An Illinois man is alleging that his funds are depleting after investing in Blackberry shares due to Robinhood blocking stock trading, and he believes it’s to protect “Wall Street hedge fund bros.”
Richard Joseph Gatz is going after the financial services firm after they restricted people from purchasing shares from companies at the core of the ongoing fight between Reddit investors and managers of hedge funds, including GameStop, AMC, BlackBerry, and Nokia.
According to documents obtained by TMZ, Gatz held two option contracts for BB. He states that by Wednesday night, the value of those options decreased by almost 200%.
Gatz argues that the block in retail trade for these stocks has caused irreparable damage to his finances and accuses Robinhood of manipulating the market. Hence, he is now “unable to get fair market value for his options.”
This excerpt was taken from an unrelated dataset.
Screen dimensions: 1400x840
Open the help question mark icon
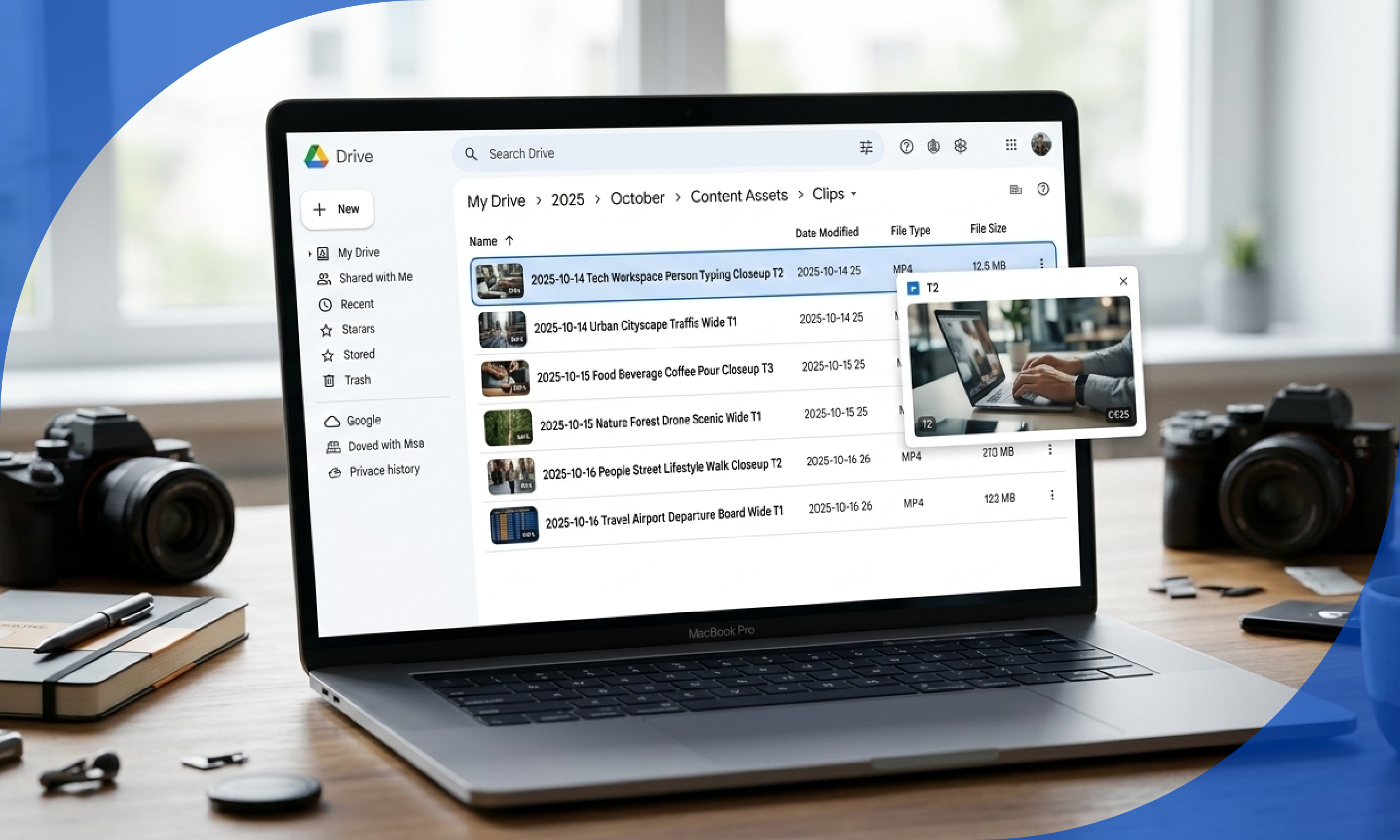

The lawsuit states that Gatz is suing for significant damages; he alleges that Robinhood made the move “to protect institutional investment at the detriment of retail customers.”
In the middle of the GameStop stock boom, Robinhood’s trading halt has angered many investors who think the company is siding with the Wall Street establishment.
The lawsuit by Gatz is likely to fuel that conviction, while Robinhood has stopped trading for everyday people. They also “continued to allow investment in these securities by institutional investors who have benefited from the stoppage of retail investment.”